[Aanwijsrecords voor tekst en elementen]
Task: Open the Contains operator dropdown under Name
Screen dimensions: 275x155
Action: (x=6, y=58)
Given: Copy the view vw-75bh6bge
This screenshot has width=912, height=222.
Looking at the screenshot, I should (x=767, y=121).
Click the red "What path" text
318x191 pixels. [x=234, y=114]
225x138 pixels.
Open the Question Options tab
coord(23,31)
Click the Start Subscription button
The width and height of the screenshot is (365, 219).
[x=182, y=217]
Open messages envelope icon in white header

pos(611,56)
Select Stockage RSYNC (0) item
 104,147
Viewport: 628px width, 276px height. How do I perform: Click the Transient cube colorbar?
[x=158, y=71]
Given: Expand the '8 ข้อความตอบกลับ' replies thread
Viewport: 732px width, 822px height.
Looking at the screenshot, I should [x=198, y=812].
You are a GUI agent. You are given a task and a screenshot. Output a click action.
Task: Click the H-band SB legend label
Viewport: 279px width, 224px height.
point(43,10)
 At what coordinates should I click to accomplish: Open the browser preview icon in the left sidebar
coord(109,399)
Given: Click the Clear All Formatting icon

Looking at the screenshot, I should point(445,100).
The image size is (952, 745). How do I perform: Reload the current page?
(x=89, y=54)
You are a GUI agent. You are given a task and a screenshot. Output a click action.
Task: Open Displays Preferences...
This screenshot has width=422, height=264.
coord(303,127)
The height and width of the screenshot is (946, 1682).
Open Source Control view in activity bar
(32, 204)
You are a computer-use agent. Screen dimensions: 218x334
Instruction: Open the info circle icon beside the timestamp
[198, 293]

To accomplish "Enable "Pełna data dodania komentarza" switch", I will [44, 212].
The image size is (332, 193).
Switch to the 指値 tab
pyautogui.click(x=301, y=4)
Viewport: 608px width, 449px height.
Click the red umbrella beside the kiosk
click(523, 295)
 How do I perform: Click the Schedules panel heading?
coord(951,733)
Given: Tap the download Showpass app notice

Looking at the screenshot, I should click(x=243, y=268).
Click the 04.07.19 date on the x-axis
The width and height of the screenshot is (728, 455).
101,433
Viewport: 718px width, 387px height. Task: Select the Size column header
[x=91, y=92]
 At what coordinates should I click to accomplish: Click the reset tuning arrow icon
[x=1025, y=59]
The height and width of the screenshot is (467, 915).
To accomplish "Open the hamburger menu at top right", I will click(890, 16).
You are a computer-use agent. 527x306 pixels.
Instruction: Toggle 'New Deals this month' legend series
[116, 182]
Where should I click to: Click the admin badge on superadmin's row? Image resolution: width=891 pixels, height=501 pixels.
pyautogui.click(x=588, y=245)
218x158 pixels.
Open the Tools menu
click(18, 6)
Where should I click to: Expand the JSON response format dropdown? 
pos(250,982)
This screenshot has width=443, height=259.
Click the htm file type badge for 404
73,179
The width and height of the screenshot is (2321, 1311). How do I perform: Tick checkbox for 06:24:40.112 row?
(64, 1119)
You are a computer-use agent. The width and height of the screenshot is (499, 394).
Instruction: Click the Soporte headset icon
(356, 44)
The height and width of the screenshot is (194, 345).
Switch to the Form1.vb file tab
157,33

_Doel_
Hernoem "Subscription" in "Membership" in de records vanaf het begin tot en met de regel met "Looking at the screenshot, I should [x=198, y=812].", en geef precies die regels verder ongewijzigd opnieuw.

_Oplossing_
Task: Open the Contains operator dropdown under Name
Screen dimensions: 275x155
Action: (x=6, y=58)
Given: Copy the view vw-75bh6bge
This screenshot has width=912, height=222.
Looking at the screenshot, I should (x=767, y=121).
Click the red "What path" text
318x191 pixels. [x=234, y=114]
225x138 pixels.
Open the Question Options tab
coord(23,31)
Click the Start Membership button
The width and height of the screenshot is (365, 219).
[x=182, y=217]
Open messages envelope icon in white header

pos(611,56)
Select Stockage RSYNC (0) item
 104,147
Viewport: 628px width, 276px height. How do I perform: Click the Transient cube colorbar?
[x=158, y=71]
Given: Expand the '8 ข้อความตอบกลับ' replies thread
Viewport: 732px width, 822px height.
Looking at the screenshot, I should [x=198, y=812].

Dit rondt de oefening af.